Фрагмент документа
В смокинг вштопорен,

побрит что надо.

По гранд

по опере

гуляю грандом.

Смотрю

в антракте —

красавка на красавице.

.......

Талии —

кубки.

Ногти —

в глянце.

Крашеные губки.

.......

Спины

из газа

цвета лососиньего.

Упадая

с высоты,

пол

метут

шлейфы.

.......

Брошки — блещут…

на тебе! —

с платья с полуголого.

Эх,

к такому платью бы

да еще бы…

голову.

ПАРИЖАНКА

…Не знаю, право,

молода

или стара она,

до желтизны

отшлифованная

в лощеном хамье.

Служит

она

в уборной ресторана —

маленького ресторана —

Гранд Шомьер.

Выпившим бургундского

может захотеться

для облегчения

пойти пройтись.

Дело мадмуазель

подавать полотенце…

.......

пудрой подпудрит,

духами попрыщет,

подаст пипифакс

и лужу подотрет.

Раба чревоугодий

торчит без солнца,

в клозетной шахте

по суткам

клопея…

.......

но очень

трудно

в Париже

женщине,

если

женщина

не продается,

а служит.

 

Спрашивается: что должен был бы сказать Маяковский о госпоже Жолио Кюри, о Симоне де Бовуар, об Эльзе Триоле, о Жаннетте Вермерш, о Даниель Дарье, о балеринах Лиан Дейде, Ивет Шевире, об Оленьке Спесивцевой, о Тамаре Тумановой, или — еще проще — о продавщицах в магазинах, о служащих в различных бюро, о машинистках, о стенографистках, или — о домашних хозяйках. Все же ему известно было, что в Париже женщины не чинят асфальтовые тротуары и не таскают на своих плечах железнодорожные рельсы, как это до сих пор делается в Советском Союзе во имя «равенства». И, кроме того, — подтирать лужи в уборных — занимаются ли этим в СССР исключительно мужчины, одетые в смокинги?

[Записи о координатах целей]
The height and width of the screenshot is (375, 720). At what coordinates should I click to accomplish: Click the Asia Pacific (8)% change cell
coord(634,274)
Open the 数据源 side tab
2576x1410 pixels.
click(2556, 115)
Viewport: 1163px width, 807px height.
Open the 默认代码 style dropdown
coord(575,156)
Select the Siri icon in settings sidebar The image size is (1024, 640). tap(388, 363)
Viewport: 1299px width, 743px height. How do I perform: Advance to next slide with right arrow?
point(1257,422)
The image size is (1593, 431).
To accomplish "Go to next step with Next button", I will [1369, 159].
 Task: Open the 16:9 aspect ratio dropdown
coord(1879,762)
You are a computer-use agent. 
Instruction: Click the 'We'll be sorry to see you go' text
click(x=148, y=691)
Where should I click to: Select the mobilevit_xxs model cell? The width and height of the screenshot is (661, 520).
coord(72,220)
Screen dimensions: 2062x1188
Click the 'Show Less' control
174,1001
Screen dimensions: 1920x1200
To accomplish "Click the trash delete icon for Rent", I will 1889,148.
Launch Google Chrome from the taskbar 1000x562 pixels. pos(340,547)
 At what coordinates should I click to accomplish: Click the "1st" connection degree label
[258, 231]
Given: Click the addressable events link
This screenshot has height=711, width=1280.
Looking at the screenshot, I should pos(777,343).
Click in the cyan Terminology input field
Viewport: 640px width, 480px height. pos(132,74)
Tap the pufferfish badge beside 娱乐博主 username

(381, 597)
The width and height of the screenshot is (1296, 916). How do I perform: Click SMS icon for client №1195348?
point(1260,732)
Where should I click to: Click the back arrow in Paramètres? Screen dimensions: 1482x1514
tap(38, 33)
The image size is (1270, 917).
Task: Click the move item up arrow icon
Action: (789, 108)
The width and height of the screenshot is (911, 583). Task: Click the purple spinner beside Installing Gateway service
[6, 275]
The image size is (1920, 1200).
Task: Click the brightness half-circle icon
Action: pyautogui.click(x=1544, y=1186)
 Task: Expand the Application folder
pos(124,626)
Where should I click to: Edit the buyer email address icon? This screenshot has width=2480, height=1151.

Письменное задание
Воспроизведите дословно часть фрагмента документа, начиная со слов «Спрашивается: что должен» и заканчивая словами «одетые в смокинги?».

Решение задачи
Спрашивается: что должен был бы сказать Маяковский о госпоже Жолио Кюри, о Симоне де Бовуар, об Эльзе Триоле, о Жаннетте Вермерш, о Даниель Дарье, о балеринах Лиан Дейде, Ивет Шевире, об Оленьке Спесивцевой, о Тамаре Тумановой, или — еще проще — о продавщицах в магазинах, о служащих в различных бюро, о машинистках, о стенографистках, или — о домашних хозяйках. Все же ему известно было, что в Париже женщины не чинят асфальтовые тротуары и не таскают на своих плечах железнодорожные рельсы, как это до сих пор делается в Советском Союзе во имя «равенства». И, кроме того, — подтирать лужи в уборных — занимаются ли этим в СССР исключительно мужчины, одетые в смокинги?